A mathematical question
posted by ShubhamJain
- June 09 2012 11:53:04 PM
There is a string of n characters. It can be made of only a or b or c., with the following restrictions:
1. No restriction on a
2. b can occur at most once in the whole string
3. c can occur simultaneously only once, And the maximum length of it occurring simultaneously can be only 2. it can occur independently any number of times.
Example: aaaaaaaaaa, acacacacac, aaabccaaca are valid strings of size 10
aaaabbbbcc is invalid because b occurs twice
aaccc is invalid because c is occurring simultaneously with length > 2
aaccaabcc is invalid because c is occurrimg simultaneously twice .
Find the number of strings possible.
HINT: May be recursive answer be easier, but it depends on how well the person understands recursion
1. No restriction on a
2. b can occur at most once in the whole string
3. c can occur simultaneously only once, And the maximum length of it occurring simultaneously can be only 2. it can occur independently any number of times.
Example: aaaaaaaaaa, acacacacac, aaabccaaca are valid strings of size 10
aaaabbbbcc is invalid because b occurs twice
aaccc is invalid because c is occurring simultaneously with length > 2
aaccaabcc is invalid because c is occurrimg simultaneously twice .
Find the number of strings possible.
HINT: May be recursive answer be easier, but it depends on how well the person understands recursion
Reply by VinceAuric
- June 10 2012 04:11:00 AM
aaaaaaabcc
Reply by ShubhamJain
- June 10 2012 07:46:50 AM
if you are asking about aaaaaaabcc then it is a valid string..
Reply by Boiler
- June 16 2012 03:01:10 PM
To be quite honest, given your three criterion, there is an infinite amount of possible answers. Since there is no restriction on "A", and it's also a string of "n" characters, mathematically speaking, there's not an end to the combinations of A's for the solution....... there's not even any need to include B and C as a choice. Am i wrong?
Reply by ShubhamJain
- June 17 2012 03:36:21 AM
@Boiler
Had there been no restriction, then there were 3^n possible strings, because at each place either of a or b or c can come.
So the answer in this case is surely less than this.
Had there been no restriction, then there were 3^n possible strings, because at each place either of a or b or c can come.
So the answer in this case is surely less than this.
Reply by Boiler
- June 17 2012 08:17:51 PM
In the given example, however, aaaaaaaaaa is an accepted string of 10 letters. Following that logic, there would be a, aa, aaa, aaaa..... and on and on, until, well.... infinity. Am i just reading this wrong?
Reply by ShubhamJain
- June 18 2012 08:13:44 AM
Yes you are reading it wrong.
The length n is fixed. So a, aa, aaa are invalid. The string has to be of n letters.

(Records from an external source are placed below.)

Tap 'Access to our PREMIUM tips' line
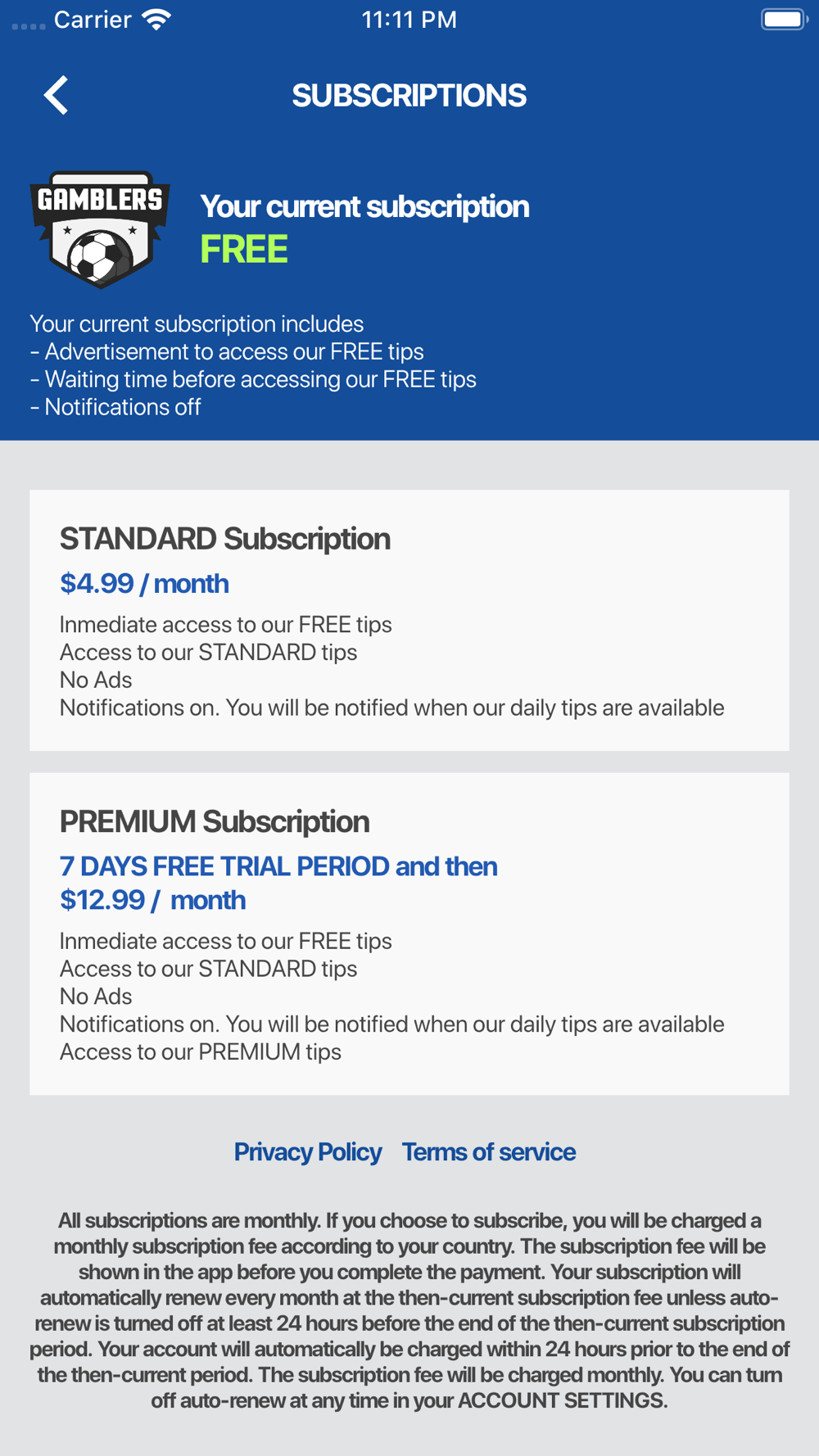Viewport: 819px width, 1456px height. [x=201, y=1051]
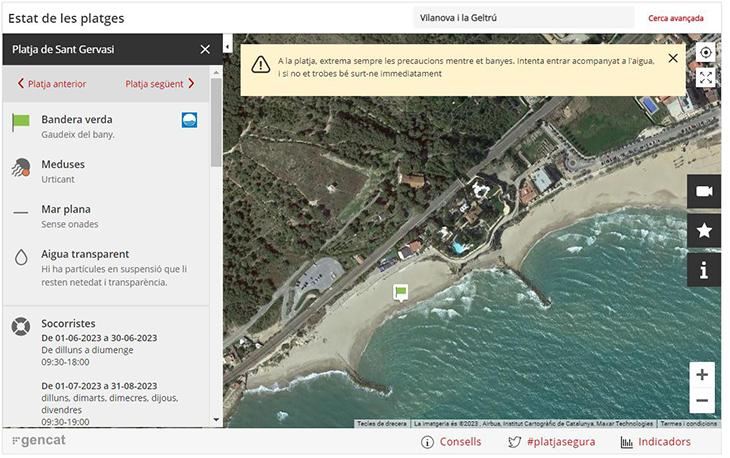Click the blue flag certification badge
The width and height of the screenshot is (730, 458).
(189, 120)
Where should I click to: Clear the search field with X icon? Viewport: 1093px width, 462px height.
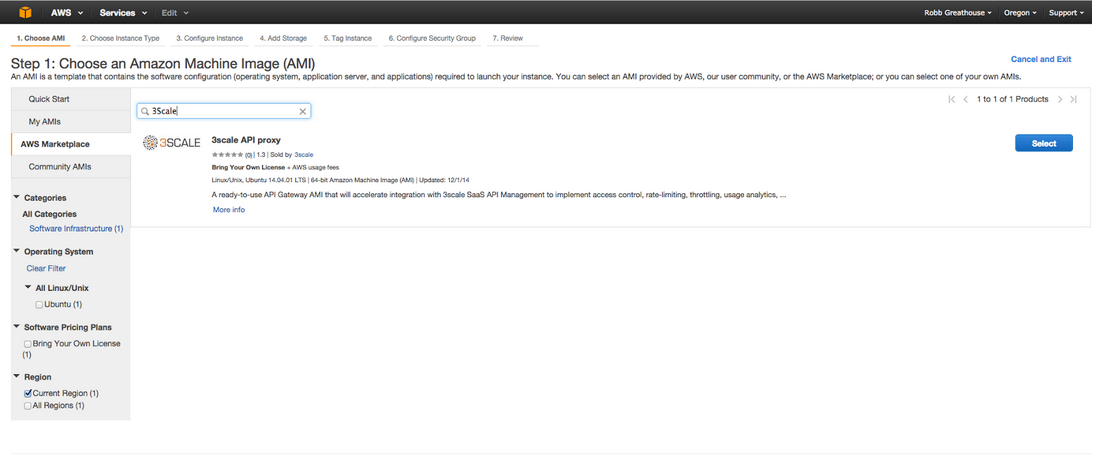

The length n is fixed. So a, aa, aaa are invalid. The string has to be of n letters.
Reply by Caprico
- June 20 2012 11:12:15 PM
Wow... This is quite a high level combinatorics problem!
I understand your hint on recursion. If I am trying to find for a length n, and I know the answer for (n-1), (say) x, then I will have
1) n*x solutions inherently (because you can add an 'a' in the start, in between the letters, and at the end.)
However, one of the solutions in x will be only 'a's, so I subtract 1 from all, since adding a in the start or middle or end is equivalent. Hence I have n*(x-1) + 1.
2) If y is the number of strings in x, not having b, then I also have n*y,
3) If z is the number of strings in x containing p 'c's, no pairs of c, then since I have n places to add another c, minus (p), I have (n*z - p).
4) If a string contains t 'c's, one pair (inclusive), then I have (n-2t+1) places to add another c. Hence if there are w such strings in x, then again, I have w*(n-2t+1).
I presume I have covered all the possibilities, and so my total is: n*x + n*y + n*z + w*(n-2t+1). So from the base case of n=1 (a, b, c) and n=2 (aa, ab, ac, ba, bc, ca, cb, cc), we can deduce the rest.
However, this algorithm fails to cover any repeats;
For eg: for n=1, I have a, b, c.
Following the above algorithm, we end up getting 'ab' twice and such similar repeats occur.
It is unfortunately taking me time to figure out conditions for those. I'll need to try out some cases. Still, please confirm that my current answer is sufficient to continue?
I understand your hint on recursion. If I am trying to find for a length n, and I know the answer for (n-1), (say) x, then I will have
1) n*x solutions inherently (because you can add an 'a' in the start, in between the letters, and at the end.)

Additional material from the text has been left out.